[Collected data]
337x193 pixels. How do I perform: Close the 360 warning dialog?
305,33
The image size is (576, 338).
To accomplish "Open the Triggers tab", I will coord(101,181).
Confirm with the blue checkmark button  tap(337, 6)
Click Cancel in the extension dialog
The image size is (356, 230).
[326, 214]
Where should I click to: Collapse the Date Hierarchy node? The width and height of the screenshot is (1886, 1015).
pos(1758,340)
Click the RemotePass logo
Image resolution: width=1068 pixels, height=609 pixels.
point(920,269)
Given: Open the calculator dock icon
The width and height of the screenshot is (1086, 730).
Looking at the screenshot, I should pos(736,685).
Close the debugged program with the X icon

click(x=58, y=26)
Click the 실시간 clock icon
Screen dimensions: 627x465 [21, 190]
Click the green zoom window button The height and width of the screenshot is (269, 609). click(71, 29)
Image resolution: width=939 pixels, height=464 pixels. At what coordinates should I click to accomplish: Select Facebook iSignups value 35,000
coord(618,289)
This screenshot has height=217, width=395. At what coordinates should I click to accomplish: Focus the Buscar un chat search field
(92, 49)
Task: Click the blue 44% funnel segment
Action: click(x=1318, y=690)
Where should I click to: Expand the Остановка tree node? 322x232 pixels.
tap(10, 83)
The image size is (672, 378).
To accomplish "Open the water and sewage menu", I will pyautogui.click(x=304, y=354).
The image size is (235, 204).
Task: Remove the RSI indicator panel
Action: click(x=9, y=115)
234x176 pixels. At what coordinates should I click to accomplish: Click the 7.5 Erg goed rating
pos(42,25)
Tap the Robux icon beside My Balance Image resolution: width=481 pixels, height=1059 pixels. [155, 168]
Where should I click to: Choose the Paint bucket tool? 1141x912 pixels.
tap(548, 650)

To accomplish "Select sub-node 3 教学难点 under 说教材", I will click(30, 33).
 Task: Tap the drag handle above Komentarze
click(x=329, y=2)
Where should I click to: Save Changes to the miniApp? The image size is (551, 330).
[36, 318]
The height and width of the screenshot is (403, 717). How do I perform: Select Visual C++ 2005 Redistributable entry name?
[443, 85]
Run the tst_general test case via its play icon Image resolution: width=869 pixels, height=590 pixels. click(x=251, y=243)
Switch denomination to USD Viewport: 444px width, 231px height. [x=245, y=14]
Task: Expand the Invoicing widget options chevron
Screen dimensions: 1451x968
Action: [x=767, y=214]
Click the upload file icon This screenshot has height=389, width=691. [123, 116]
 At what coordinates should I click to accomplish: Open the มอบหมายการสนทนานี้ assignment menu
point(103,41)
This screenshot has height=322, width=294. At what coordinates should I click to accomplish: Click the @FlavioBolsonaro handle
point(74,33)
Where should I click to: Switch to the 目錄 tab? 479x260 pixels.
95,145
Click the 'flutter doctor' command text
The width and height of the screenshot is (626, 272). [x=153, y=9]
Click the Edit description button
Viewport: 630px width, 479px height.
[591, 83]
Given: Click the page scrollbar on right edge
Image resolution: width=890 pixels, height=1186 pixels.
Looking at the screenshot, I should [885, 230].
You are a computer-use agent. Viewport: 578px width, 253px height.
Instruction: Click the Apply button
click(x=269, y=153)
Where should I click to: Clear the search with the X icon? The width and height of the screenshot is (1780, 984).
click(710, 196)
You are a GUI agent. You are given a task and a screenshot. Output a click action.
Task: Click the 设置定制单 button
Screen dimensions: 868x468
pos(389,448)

Exercise
In the records above, find each line with the word "agent" and copy it out.

Response area
You are a computer-use agent. Viewport: 578px width, 253px height.
You are a GUI agent. You are given a task and a screenshot. Output a click action.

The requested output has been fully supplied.